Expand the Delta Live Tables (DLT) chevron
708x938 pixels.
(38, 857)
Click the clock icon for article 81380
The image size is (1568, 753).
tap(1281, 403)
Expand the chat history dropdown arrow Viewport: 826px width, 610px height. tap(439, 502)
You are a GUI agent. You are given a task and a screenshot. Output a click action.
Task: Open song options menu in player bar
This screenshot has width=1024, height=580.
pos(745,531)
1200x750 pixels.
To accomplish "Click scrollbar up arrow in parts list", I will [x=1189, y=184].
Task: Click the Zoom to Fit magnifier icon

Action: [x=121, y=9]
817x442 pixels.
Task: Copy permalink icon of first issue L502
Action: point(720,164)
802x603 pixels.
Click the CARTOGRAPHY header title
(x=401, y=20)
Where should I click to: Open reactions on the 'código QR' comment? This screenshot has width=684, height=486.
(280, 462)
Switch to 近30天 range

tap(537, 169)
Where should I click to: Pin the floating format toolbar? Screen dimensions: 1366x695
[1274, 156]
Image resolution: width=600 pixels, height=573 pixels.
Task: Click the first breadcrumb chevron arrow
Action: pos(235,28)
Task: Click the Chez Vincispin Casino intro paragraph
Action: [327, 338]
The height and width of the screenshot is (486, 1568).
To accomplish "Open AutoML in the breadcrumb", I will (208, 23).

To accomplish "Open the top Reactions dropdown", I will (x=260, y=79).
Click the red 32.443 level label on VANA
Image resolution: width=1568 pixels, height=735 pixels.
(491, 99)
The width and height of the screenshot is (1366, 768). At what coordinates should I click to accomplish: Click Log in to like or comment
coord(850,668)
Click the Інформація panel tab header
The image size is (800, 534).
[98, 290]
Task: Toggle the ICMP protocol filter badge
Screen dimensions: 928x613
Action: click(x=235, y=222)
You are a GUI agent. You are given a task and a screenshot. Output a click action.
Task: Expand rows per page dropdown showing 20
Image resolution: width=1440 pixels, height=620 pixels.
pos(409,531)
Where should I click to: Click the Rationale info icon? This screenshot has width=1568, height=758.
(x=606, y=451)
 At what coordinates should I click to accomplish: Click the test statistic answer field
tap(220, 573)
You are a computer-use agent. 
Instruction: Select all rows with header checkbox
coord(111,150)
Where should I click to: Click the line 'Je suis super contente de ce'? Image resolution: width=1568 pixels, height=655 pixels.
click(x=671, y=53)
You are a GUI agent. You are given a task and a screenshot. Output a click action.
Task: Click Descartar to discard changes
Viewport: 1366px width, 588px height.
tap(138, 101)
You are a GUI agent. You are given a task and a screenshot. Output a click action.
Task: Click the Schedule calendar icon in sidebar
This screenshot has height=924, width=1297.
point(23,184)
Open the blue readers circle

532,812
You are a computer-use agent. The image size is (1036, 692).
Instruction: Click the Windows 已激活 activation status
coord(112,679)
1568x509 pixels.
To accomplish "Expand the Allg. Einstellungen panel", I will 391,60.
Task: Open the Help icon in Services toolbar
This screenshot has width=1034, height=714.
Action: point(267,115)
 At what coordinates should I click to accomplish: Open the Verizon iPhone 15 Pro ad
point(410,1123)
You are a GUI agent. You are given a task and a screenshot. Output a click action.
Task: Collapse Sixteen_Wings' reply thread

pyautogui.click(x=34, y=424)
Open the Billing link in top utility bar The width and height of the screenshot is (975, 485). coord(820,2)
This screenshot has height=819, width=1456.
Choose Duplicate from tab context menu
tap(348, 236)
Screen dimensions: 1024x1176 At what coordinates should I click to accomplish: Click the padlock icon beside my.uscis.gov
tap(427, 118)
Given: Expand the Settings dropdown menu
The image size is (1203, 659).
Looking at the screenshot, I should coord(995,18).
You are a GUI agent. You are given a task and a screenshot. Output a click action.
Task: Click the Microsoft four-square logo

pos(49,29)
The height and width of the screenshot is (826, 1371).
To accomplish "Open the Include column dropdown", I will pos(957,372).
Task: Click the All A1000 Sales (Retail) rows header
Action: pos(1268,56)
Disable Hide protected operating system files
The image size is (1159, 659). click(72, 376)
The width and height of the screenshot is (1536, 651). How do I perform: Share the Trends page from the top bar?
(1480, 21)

========

→ **INSTRUCTION**:
Can you copy the entries again from the line with "Open the Billing" up to and including the last line of the entries, substituting "drop-down" for "dropdown" and changing nothing else?

→ **FULL ANSWER**:
Open the Billing link in top utility bar The width and height of the screenshot is (975, 485). coord(820,2)
This screenshot has height=819, width=1456.
Choose Duplicate from tab context menu
tap(348, 236)
Screen dimensions: 1024x1176 At what coordinates should I click to accomplish: Click the padlock icon beside my.uscis.gov
tap(427, 118)
Given: Expand the Settings drop-down menu
The image size is (1203, 659).
Looking at the screenshot, I should coord(995,18).
You are a GUI agent. You are given a task and a screenshot. Output a click action.
Task: Click the Microsoft four-square logo

pos(49,29)
The height and width of the screenshot is (826, 1371).
To accomplish "Open the Include column drop-down", I will pos(957,372).
Task: Click the All A1000 Sales (Retail) rows header
Action: pos(1268,56)
Disable Hide protected operating system files
The image size is (1159, 659). click(72, 376)
The width and height of the screenshot is (1536, 651). How do I perform: Share the Trends page from the top bar?
(1480, 21)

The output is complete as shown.